Stored data entries:
%%

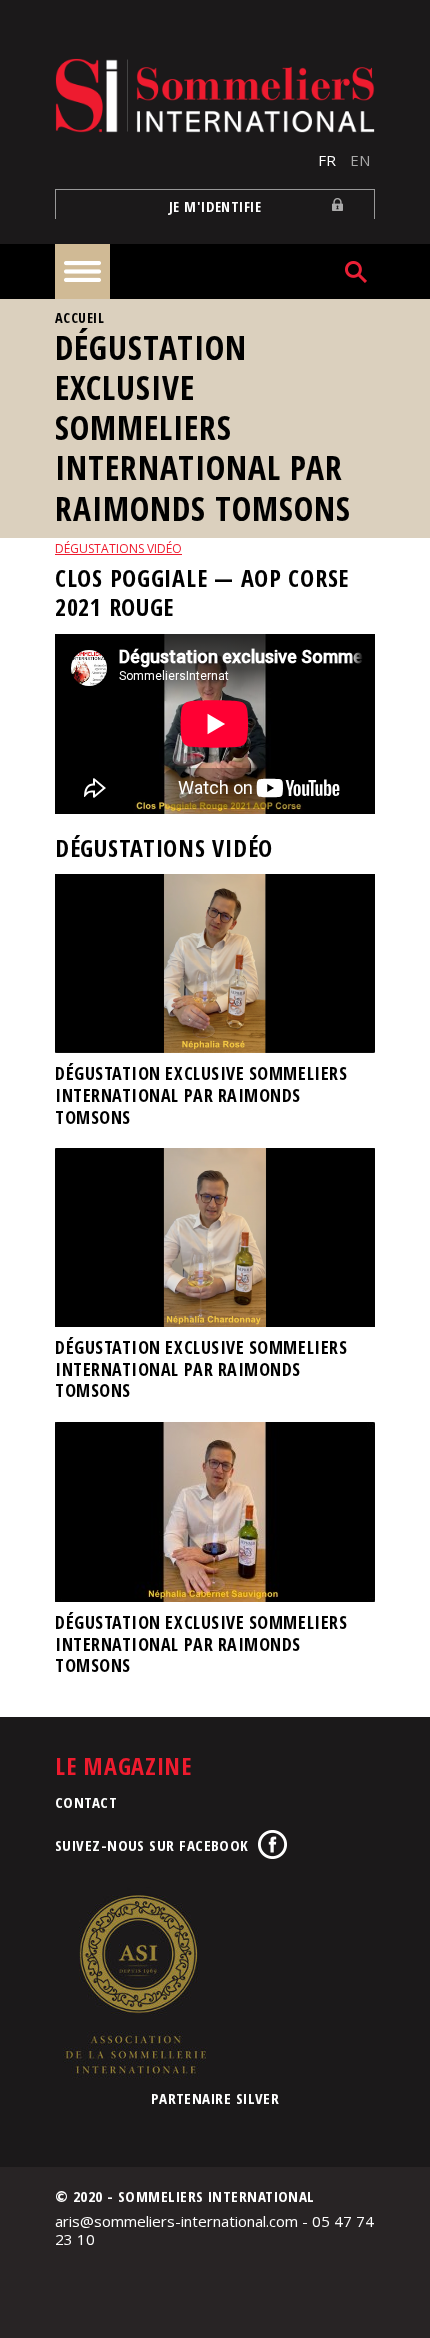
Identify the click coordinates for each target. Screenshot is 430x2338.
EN (360, 160)
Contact (86, 1802)
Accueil (79, 317)
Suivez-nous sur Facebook (152, 1845)
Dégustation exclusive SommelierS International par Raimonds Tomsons (201, 1094)
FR (327, 160)
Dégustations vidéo (118, 548)
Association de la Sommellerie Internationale (135, 1984)
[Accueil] (215, 95)
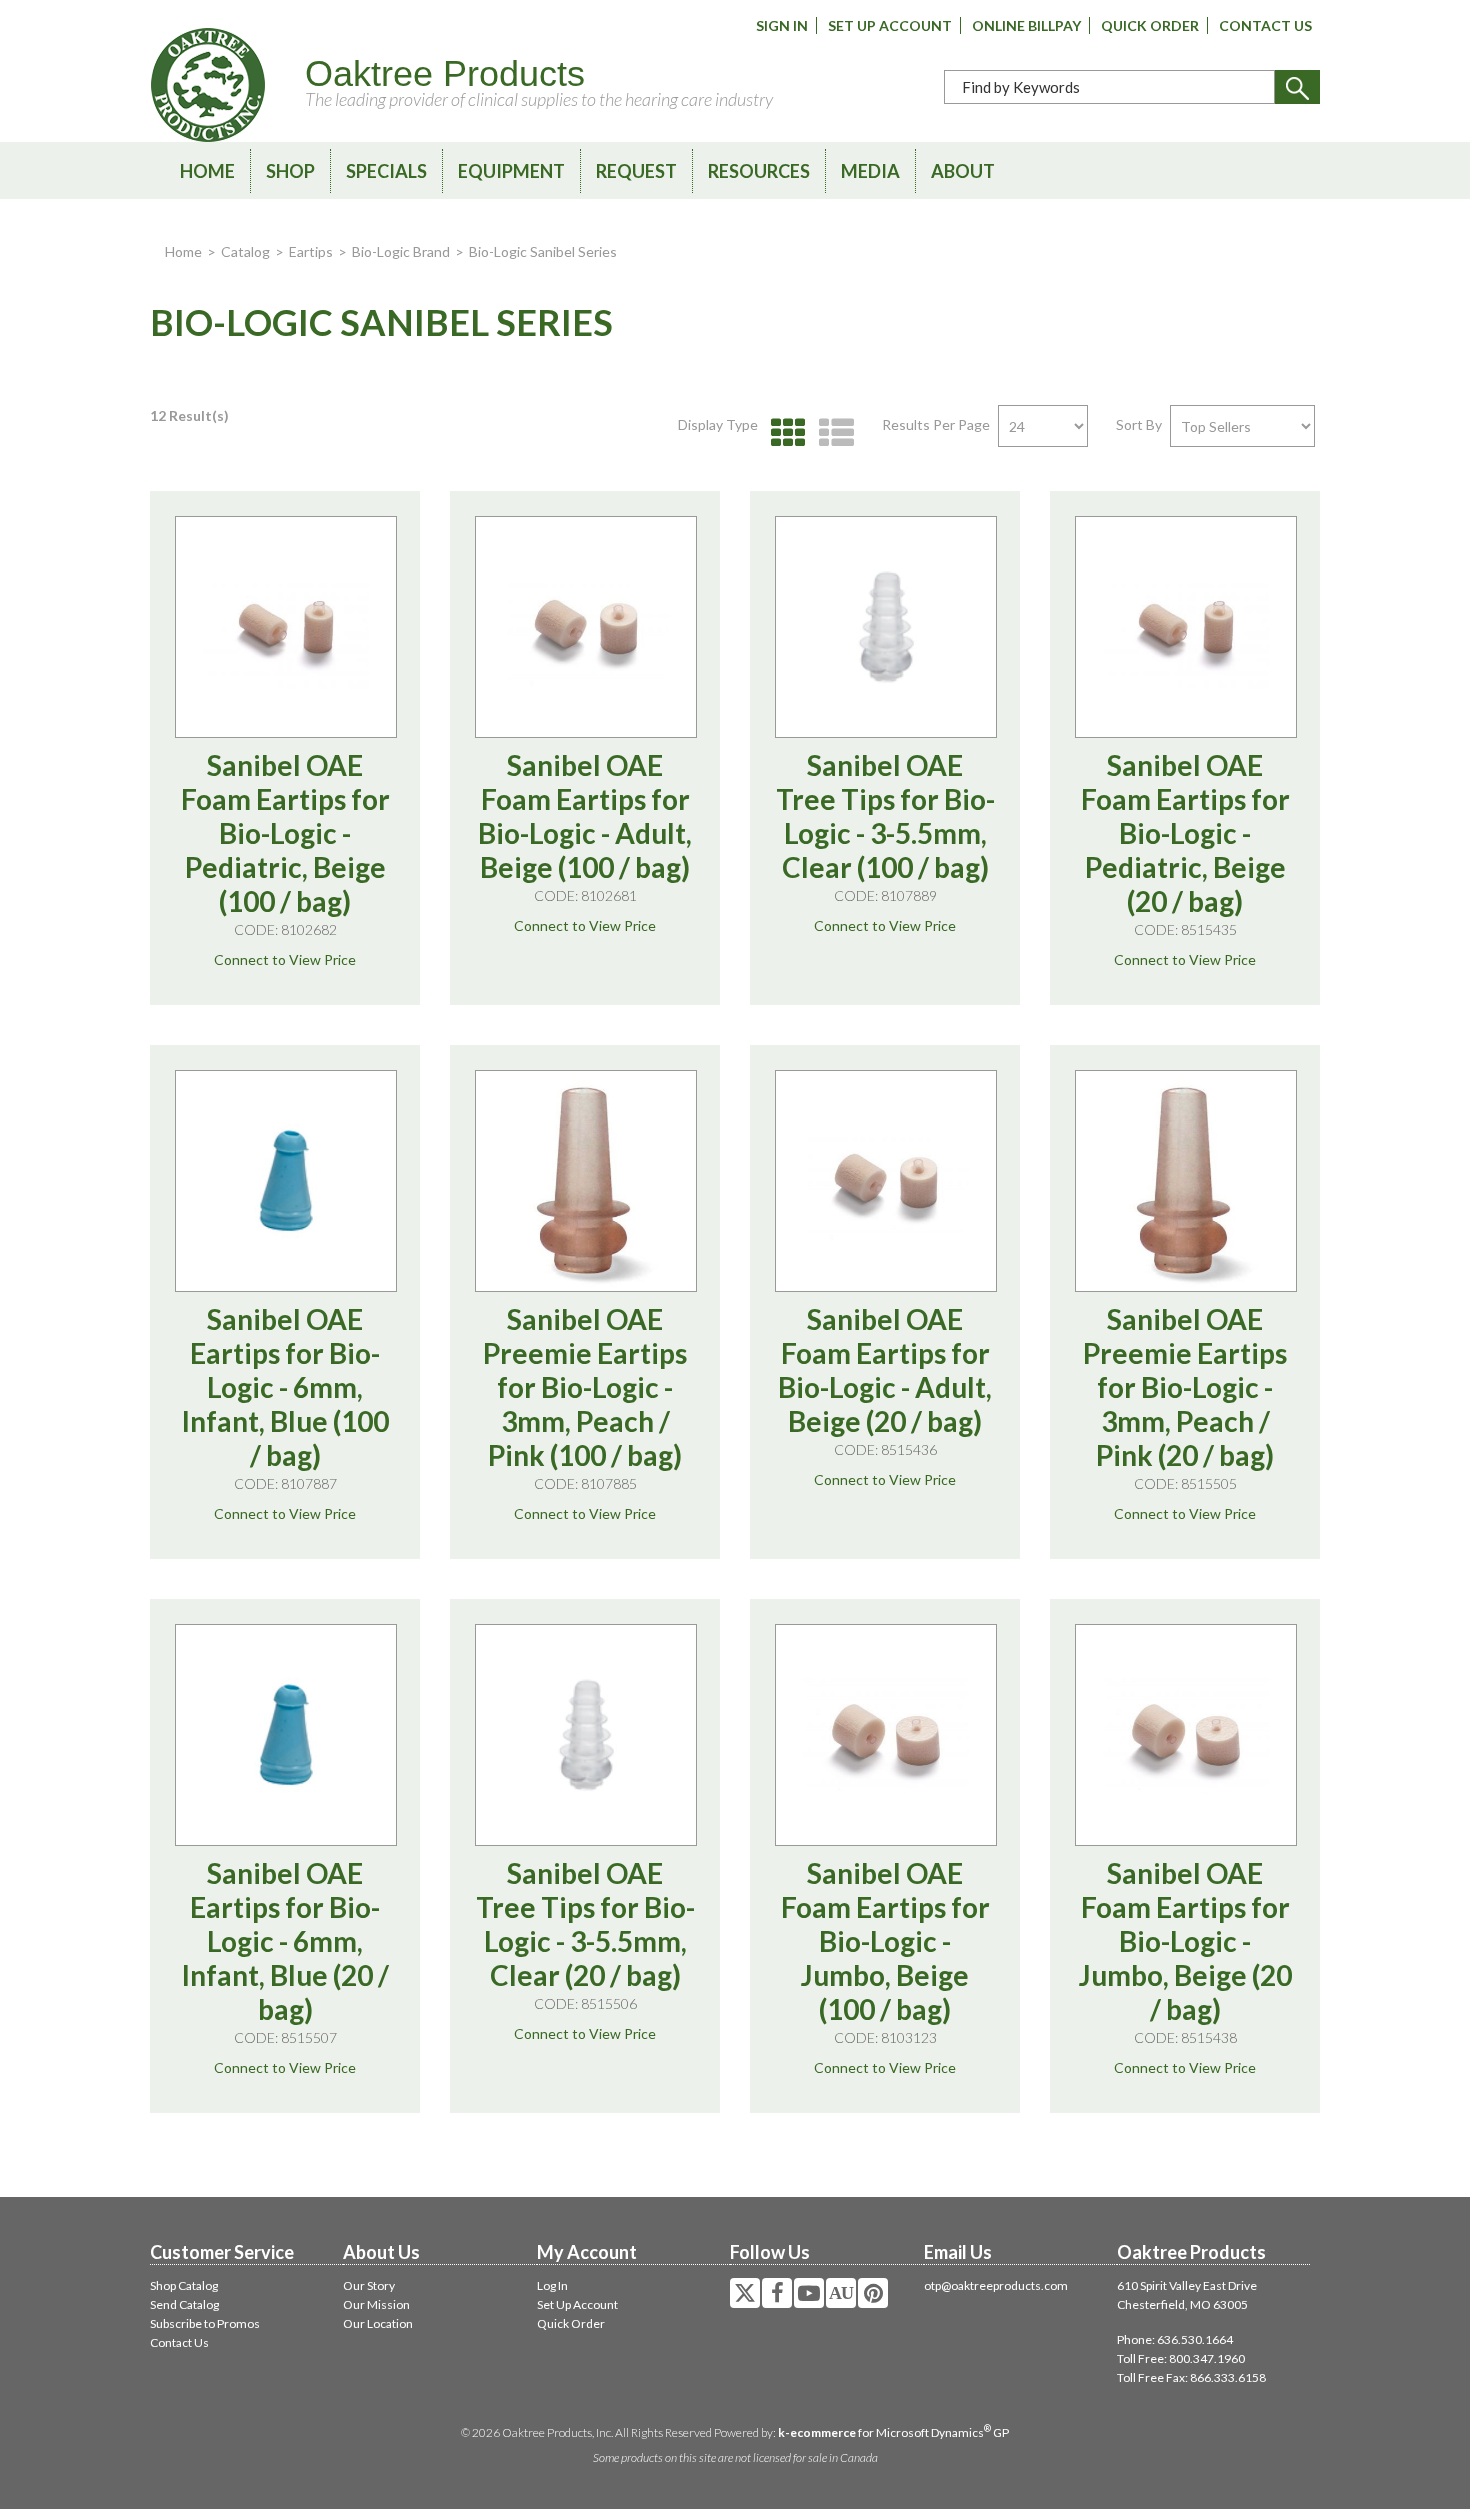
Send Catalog (184, 2304)
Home (207, 171)
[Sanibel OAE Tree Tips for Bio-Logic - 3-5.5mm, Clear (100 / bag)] (886, 627)
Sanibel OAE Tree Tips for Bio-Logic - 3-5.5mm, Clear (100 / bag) (885, 816)
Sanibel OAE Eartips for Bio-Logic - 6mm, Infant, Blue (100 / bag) (285, 1387)
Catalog (245, 251)
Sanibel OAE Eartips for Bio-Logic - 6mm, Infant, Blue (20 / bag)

%%

Problem statement:
Begin at the first line of the entries above and return each line exactly, stopping after the line that contains "bag) (885, 816)". Pictures do not belong in the copy.

Answer to this problem:
Identify the click coordinates for each target. Screenshot is 430x2338.
EN (360, 160)
Contact (86, 1802)
Accueil (79, 317)
Suivez-nous sur Facebook (152, 1845)
Dégustation exclusive SommelierS International par Raimonds Tomsons (201, 1094)
FR (327, 160)
Dégustations vidéo (118, 548)
Association de la Sommellerie Internationale (135, 1984)
[Accueil] (215, 95)
Send Catalog (184, 2304)
Home (207, 171)
[Sanibel OAE Tree Tips for Bio-Logic - 3-5.5mm, Clear (100 / bag)] (886, 627)
Sanibel OAE Tree Tips for Bio-Logic - 3-5.5mm, Clear (100 / bag) (885, 816)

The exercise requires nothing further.